Portanto, a opção desse eleitorado por candidato militarista que conta com apoiadores golpistas não chega a surpreender: se insere no contexto histórico de desarranjo institucional inaugurado pelo impeachment.
Cabe aqui reiterar a ausência de mea-culpa: aqueles que, em posições de relevo, genuinamente apoiaram o impeachment – convictos sobre as “pedaladas fiscais” como crime de responsabilidade – talvez possam refletir sobre o alcance das palavras dos “formadores de opinião”, hoje mais relevantes do que os discursos parlamentares (como diria Villas-Bôas Corrêa, lembrando a publicação nos jornais, na íntegra, daquilo que se enunciava na tribuna do Palácio Tiradentes), embora não decisivas como as redes sociais.
Tudo isso para dizer que, na hipótese da eleição do candidato militarista apoiado por golpistas, é possível que tenhamos crise institucional porque tal personagem dificilmente conseguirá conviver com padrões aceitáveis de constitucionalidade democrática – para dizer o mínimo. Caso tenhamos a vitória do candidato petista, a eleição poderá ser contestada pelo candidato militarista (como ele vem anunciando). Resta saber se haverá “udenistas” que o apoiem e/ou “marchas da família, com deus, pela liberdade” que clamem pelo golpe. O fato de haver oficiais-generais e ministros do STF garantindo que o eleito tomará posse é apenas mais um sinal preocupante – pois nada precisaria ser dito se não houvesse risco.
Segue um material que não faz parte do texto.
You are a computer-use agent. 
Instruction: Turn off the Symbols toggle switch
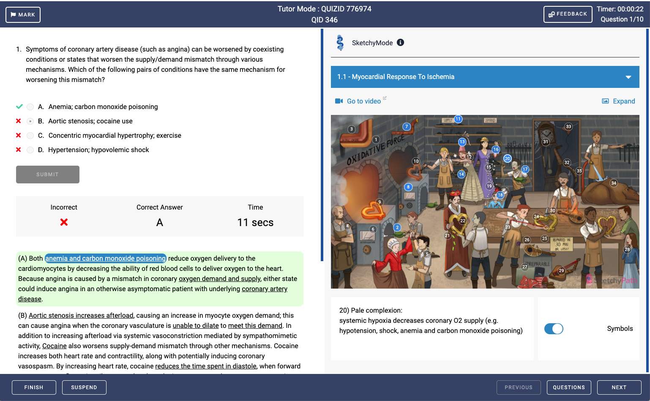point(554,329)
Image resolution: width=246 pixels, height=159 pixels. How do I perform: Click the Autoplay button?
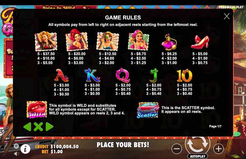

* Carlos Fico é historiador formado pela UFRJ, professor titular de História do Brasil na mesma universidade e pesquisador de produtividade do Conselho Nacional de Desenvolvimento Científico e Tecnológico (CNPq). Com doutorado pela USP, é especialista em História do Brasil República e Teoria da História, com ênfase em temas como ditadura civil-militar (Brasil e Argentina), historiografia brasileira, memória, violência. Em 2008 recebeu o Prêmio Sergio Buarque de Holanda de Ensaio Social da Biblioteca Nacional. Foi o coordenador da Área de História junto à CAPES entre 2011 e 2018, presidindo as avaliações dos programas de pós-graduação em História. Em suas pesquisas atuais, aborda os aparatos repressivos durante a ditadura civil-militar, perpassando temas como a censura, informação e "segurança". Desenvolve também estudos comparados com outros países latino-americanos, como a Argentina, analisando a influência estadunidense nas ditaduras no Cone Sul. Recentemente vem articulando essas pesquisas à discussão acerca da ideia de "Utopia Autoritária".